Veeam Backup part 2- Using jumbo frames to target storage

In my quest to get the most out of my home lab setup when it comes to backup speeds to my IX2-200 (see Veeam Backup part 1- Optimizing IX2-200 backup speeds) today I will configure jumbo frames on my environment, and I will show how each of the possible connection options to the IX2-200 can be configured for jumbo frames.

A small history on network frames, and especially the Jumbo Ones

There are many stories going round about jumbo frames. Some say it is not worth while, others say it is the difference between day and night. But what are jumbo frames in the first place?

As with all things, the idea is relatively simple. At some point in history, people figured that 1500 bytes was a pretty neat size for a network frame (you often see this as MTU=1500). A 14k4 modem would take about a second to send or receive a frame like this. Since you need some sort of header and tail around the data inside a frame, you end up with 1400-and-some bytes of “payload” per single frame (1460 bytes to be exact).

So what to do if you want to send more data than these 1460 bytes? Simple: You carve the data up into several chunks, you fit each chunk inside a frame, and you send all these frames on their way to the target.

As with all things, there are pros and cons to this. One big pro, is that if a frame is lost, you only need to resend 1500 bytes of data. TCP/IP will take care of that for you automagically. But these small frames also have a downside: The network cards and possibly CPUs at both ends have to do a lot of work to handle all these tiny frames, stick them back together and things like that. Also, each packet carries an overhead of 40 bytes in every 1500 bytes total.

So why not simply send larger frames? A generally accepted value for these larger frames is a MTU of 9000, which has a payload of 8960 bytes per frame. These are called jumbo frames. Less overhead in CPU, less overhead in bytes across the wire. A downside of larger frames is, that if a frame is lost and needs to be resent, you have to resent far more data than without these jumbo frames (impacting latency).

You cannot just start sending these larger frames over a network; all networking devices are used to the 1500 MTU framesize, and would choke in larger frames. So all equipment including sender, receiver and all networking components inbetween would have to support jumbo frames. If one device somewhere along the line has no support for it, jumbo frames should not be enabled. Yes, even unmanaged switches can “crash” when you force-feed them jumbo frames!

- _Task set_:
**A)** Reproduce the passage of the jumbo frames article between "You cannot just" and "them jumbo frames!", inclusive.
**B)** Write the next portion of the article on jumbo frames, starting right after its final sentence.
The material that comes next has no connection to the article on jumbo frames.

- _Collected data_:

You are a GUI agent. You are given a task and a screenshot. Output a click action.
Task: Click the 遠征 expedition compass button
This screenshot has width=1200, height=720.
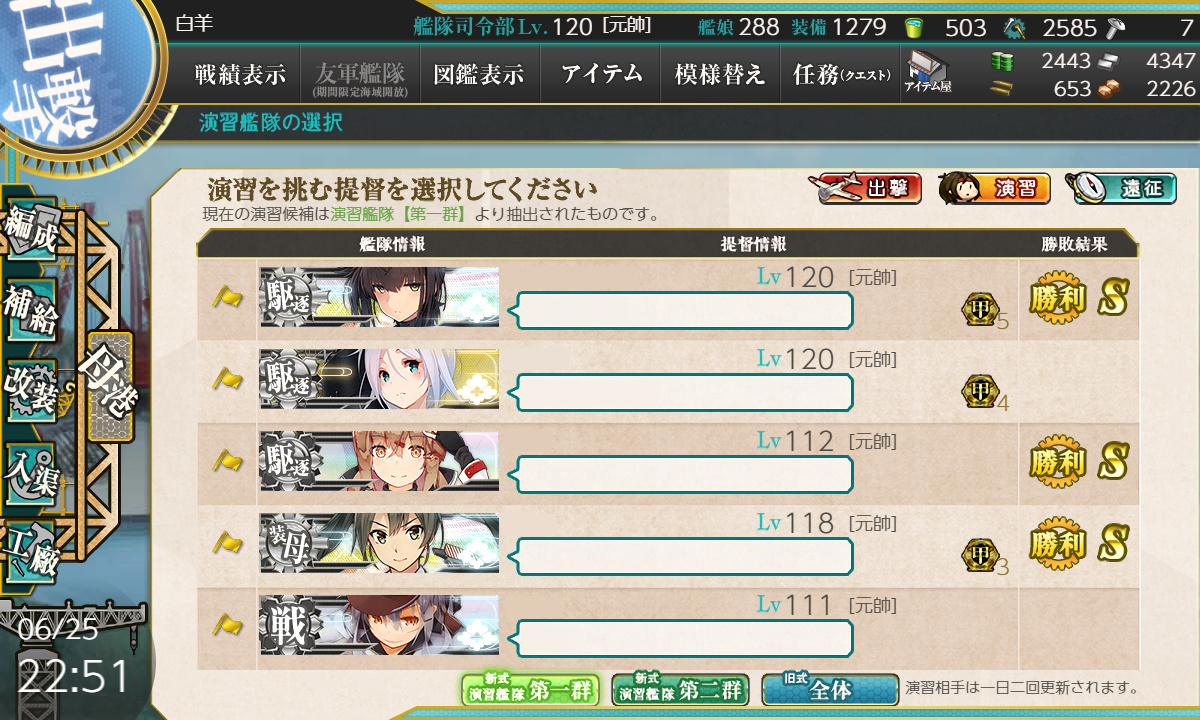(1120, 188)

- _The answers_:
**A)**
You cannot just start sending these larger frames over a network; all networking devices are used to the 1500 MTU framesize, and would choke in larger frames. So all equipment including sender, receiver and all networking components inbetween would have to support jumbo frames. If one device somewhere along the line has no support for it, jumbo frames should not be enabled. Yes, even unmanaged switches can “crash” when you force-feed them jumbo frames!

**B)**
Especially when jumbo frames are enabled, it might be a good idea to enable flow control if your switches support it. When enabled, a PAUSE frame can be sent from the receiver to the transmitter to stop flooding the receiver with more frames. This will hopefully keep frames from being dumped to /dev/null at the receivers end because the receiver has no room to store the frame. In a full Gbit network (without any 100Mbit connections involved) this would not be an issue, as long as the receiving end (in our case the NAS) can absorb all packets in a neatly fashion.

Setting up jumbo frames

My environment currently does not use jumbo frames at all, so I wanted to make sure everything would keep working when I enabled it. Luckily all my devices can handle jumbo frames, so I should be able to get jumbo frames going.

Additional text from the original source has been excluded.